I was naively optimistic the exhibit would surely address that experience when it arrived in Minnesota. Surely, someone would stand up and point out our journey and we wouldn’t have to fight erasure such as the recent incident in California where Southeast Asian history was going to be taught in the classrooms finally, except for Lao history, until someone spoke up.

To mitigate criticisms of the exclusion of Southeast Asian voices in the exhibit, the MIA opted to include a supplemental exhibit entitled Artists Reflect: Contemporary Views on the American War that contained art by artists of “Hmong, Laotian and Vietnamese heritage who regularly address the legacy of war in their work.” As someone who actually brought the Legacies of War Refugee Nation: Twin Cities exhibit to Minneapolis at Intermedia Arts in 2010, I was very hopeful. I walked in to see the work of Bao Phi and several other people I’ve known over the years. And not one work of visual art by a Lao Minnesotan, or a single Lao American, or a single Lao person in diaspora. Not one.

The Hmong artists represented are doing double duty as the Hmong and Laotian artists, for this exhibit. That’s a big burden to shoulder, and even then, only a partial aspect of the whole story that deserves to be represented.

Apparently, it was too much to bother asking any of our award-winning artists who live in Minnesota to participate, such as Bush Artist Fellow Malichansouk Kouanchao, or the NEA Heritage Fellow, weaver Bounxou Chanthraphone, who was one of the first recipients of the Bush Enduring Vision Award. Aloun Phoulavan, also excluded, teaches art in the St. Paul Public School system, has had his art displayed at the Council on Asian Pacific Minnesotans, the Minnesota State Arts Board, and numerous community exhibits across the state.

There wasn’t one piece by artists such as Chantala Kommanivanh, Sisavanh Phoutavong Houghton, Loy Khambay Correa, Sayon Syprasoeuth, Vongduane Manivong, Sompaseuth Chounlamany. or Nor Sanavongsay; all creators who are regularly presenting work in public that specifically engages the Lao diaspora and the war. Many of them have roots in the Midwest. This isn’t even a complete list of who could have been included.

A digital display monitor in the exhibit means it would have been possible to include video works such as the recent award-winning Lao American documentary Origin Story following Kulap Vilaysack’s journey from Minnesota to Laos to find her true roots and heritage, featured in the Star Tribune literally last month. Thavisouk Phrasavath’s documentary Nerakhoon: The Betrayal was nominated for an Oscar and won an Emmy, and marked its 10th anniversary last year and is still being taught in Asian American Studies classes in Minnesota at the U of M. Missed opportunity upon missed opportunity.
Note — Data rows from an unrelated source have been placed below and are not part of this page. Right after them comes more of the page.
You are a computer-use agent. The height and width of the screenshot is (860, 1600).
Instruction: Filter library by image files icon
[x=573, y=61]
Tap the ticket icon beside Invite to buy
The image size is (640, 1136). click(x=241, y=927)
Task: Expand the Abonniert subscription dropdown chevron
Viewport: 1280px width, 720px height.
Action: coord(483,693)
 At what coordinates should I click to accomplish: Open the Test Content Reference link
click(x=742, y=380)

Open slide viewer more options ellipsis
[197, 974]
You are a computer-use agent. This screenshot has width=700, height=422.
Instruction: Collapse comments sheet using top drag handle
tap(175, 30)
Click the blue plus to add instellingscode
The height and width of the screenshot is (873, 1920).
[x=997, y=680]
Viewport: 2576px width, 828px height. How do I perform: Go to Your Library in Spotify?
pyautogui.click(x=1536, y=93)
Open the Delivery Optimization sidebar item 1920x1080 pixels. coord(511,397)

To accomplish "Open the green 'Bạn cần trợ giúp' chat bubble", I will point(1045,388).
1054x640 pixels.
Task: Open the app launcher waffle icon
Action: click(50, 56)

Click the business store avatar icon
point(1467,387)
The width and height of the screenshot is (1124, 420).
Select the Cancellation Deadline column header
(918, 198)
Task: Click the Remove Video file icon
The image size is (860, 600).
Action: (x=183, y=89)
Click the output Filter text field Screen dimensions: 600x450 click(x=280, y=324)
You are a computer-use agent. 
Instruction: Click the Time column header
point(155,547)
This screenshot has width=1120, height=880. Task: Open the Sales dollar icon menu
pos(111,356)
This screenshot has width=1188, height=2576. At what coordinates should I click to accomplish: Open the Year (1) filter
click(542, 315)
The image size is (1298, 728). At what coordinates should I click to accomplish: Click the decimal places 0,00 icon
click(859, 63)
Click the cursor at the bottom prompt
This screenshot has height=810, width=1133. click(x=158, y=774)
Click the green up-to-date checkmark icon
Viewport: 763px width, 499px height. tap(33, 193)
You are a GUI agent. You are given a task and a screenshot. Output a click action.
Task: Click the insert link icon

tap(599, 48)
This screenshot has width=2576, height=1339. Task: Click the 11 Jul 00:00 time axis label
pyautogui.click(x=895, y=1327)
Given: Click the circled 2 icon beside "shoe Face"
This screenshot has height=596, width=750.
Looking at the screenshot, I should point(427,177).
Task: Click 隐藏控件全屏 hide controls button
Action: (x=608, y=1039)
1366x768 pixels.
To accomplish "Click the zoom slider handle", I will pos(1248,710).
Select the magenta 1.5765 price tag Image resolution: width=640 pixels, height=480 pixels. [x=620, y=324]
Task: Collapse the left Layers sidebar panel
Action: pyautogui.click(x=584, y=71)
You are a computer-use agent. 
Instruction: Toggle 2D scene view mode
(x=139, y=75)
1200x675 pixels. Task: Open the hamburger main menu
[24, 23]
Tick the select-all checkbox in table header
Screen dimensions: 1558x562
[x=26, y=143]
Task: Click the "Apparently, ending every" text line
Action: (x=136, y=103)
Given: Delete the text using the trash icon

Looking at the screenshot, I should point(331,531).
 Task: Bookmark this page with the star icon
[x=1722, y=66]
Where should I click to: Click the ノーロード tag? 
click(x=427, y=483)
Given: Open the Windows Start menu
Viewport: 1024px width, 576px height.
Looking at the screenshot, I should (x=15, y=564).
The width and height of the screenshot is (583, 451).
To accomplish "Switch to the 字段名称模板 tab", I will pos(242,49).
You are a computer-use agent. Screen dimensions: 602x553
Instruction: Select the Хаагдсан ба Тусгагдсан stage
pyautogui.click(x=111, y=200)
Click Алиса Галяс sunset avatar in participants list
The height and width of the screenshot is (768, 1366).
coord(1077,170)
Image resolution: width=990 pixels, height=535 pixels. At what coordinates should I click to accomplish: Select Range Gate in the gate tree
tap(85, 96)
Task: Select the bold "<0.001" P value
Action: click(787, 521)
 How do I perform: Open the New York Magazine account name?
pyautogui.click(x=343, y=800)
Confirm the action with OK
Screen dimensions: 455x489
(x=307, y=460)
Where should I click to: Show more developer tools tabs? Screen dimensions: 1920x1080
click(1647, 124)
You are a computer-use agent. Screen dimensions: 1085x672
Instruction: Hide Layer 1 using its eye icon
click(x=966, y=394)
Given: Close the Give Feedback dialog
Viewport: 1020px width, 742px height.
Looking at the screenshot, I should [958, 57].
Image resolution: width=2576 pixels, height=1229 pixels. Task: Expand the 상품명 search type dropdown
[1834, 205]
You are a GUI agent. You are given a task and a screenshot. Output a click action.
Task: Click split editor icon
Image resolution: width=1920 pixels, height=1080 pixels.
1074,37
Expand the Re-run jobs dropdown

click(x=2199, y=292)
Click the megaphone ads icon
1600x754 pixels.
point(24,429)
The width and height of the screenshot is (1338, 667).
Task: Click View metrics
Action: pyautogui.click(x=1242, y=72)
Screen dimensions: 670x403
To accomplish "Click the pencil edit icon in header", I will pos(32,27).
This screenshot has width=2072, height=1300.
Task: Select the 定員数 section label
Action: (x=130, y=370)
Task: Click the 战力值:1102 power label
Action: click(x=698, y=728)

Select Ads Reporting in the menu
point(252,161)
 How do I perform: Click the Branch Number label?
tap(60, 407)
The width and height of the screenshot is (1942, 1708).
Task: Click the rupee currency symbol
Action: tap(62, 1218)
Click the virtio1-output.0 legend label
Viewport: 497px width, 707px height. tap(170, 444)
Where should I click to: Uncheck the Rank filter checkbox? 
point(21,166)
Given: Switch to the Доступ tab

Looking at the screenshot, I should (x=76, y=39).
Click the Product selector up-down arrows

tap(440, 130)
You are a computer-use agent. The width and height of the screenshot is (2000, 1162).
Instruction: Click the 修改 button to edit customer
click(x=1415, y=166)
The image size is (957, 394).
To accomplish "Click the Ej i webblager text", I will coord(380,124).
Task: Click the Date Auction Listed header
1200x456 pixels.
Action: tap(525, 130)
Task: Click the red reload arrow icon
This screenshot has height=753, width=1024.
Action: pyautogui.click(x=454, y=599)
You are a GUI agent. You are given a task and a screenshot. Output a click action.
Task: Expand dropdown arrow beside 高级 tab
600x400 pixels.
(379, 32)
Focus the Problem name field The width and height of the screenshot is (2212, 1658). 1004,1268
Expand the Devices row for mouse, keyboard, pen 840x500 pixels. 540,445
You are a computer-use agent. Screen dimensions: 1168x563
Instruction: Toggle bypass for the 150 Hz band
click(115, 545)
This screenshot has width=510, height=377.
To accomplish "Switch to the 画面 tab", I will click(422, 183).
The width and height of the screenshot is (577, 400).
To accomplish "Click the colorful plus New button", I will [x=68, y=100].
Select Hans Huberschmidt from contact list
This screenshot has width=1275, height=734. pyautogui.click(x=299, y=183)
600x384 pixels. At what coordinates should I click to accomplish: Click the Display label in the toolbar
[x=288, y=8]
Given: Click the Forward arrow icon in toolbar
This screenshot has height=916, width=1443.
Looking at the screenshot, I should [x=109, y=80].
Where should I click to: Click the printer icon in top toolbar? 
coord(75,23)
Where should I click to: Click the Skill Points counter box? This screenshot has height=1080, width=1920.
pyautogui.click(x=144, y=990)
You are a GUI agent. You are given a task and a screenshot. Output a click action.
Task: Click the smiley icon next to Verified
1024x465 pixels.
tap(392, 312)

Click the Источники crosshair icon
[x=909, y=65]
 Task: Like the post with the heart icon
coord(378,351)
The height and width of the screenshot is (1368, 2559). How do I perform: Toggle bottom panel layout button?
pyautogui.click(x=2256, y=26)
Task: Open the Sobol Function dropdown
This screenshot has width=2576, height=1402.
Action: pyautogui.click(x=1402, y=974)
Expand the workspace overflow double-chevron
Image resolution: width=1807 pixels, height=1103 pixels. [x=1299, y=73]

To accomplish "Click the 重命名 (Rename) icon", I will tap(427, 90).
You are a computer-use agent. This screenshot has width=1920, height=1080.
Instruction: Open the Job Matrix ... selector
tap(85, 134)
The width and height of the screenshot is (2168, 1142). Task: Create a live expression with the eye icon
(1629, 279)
I’m going to refrain from calling it curatorial malpractice, but I won’t be recommending this exhibit to any of my fellow Lao in Minnesota. We can and must do better, as we build a peaceful legacy for the next generation to help one another value the stories within ourselves; those journeys and sacrifices we faced, even against the constant efforts of erasure by our peers and neighbors. 

Tens years ago I became the first Lao American to be honored with a National Endowment for the Arts Fellowship in Literature for Poetry. In my statement to the community, I said  “There are stories and poems I can’t wait to share with you all in celebration of our journey together. Change is possible only through the free expression of the many voices of a diverse people. It is one of the true joys of life,” further adding “I recognize those who gave so much around the world to bring us to this point. Some names we know, so many we do not. I thank those voices, those souls, and add my own to our collective story of freedom and dreamers. And to those who come upon these words of mine: Write. Create. Add your voice to this magnificent tale.”

To all of my students, I ask you to take heart. As heartbreaking as this exclusion is, it is not the end. But it is a lesson. And we must keep reaching for the best within ourselves and share our journeys with courage and relentless persistence. Make the spaces you want to see. Keep hope.